What to produce :: Please return each line of the items below that contains the string "menu", copied in full.

Data extract ::
::::::

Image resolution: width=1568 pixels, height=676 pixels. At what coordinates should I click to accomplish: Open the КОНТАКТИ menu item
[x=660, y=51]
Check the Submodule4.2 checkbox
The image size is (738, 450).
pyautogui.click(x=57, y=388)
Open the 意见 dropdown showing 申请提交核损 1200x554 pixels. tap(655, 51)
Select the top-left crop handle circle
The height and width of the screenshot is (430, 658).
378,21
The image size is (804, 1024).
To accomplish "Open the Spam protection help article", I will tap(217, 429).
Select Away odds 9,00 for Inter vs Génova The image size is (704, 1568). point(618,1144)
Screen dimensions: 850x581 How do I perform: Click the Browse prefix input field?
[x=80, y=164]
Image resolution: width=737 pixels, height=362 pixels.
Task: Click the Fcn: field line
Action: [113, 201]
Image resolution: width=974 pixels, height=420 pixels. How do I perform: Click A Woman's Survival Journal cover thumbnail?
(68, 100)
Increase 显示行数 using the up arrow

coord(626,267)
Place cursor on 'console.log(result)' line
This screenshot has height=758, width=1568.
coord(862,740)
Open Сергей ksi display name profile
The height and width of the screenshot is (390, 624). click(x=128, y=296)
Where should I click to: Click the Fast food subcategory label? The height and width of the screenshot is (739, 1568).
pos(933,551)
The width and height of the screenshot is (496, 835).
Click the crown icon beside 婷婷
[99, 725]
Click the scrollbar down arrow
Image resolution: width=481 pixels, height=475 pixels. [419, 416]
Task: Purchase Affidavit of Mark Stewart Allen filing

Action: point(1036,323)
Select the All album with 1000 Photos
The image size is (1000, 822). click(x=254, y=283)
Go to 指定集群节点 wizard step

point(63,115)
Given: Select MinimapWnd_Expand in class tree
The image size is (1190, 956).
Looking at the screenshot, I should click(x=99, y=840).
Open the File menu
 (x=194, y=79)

::::::

Response for this exercise ::
Image resolution: width=1568 pixels, height=676 pixels. At what coordinates should I click to accomplish: Open the КОНТАКТИ menu item
Open the File menu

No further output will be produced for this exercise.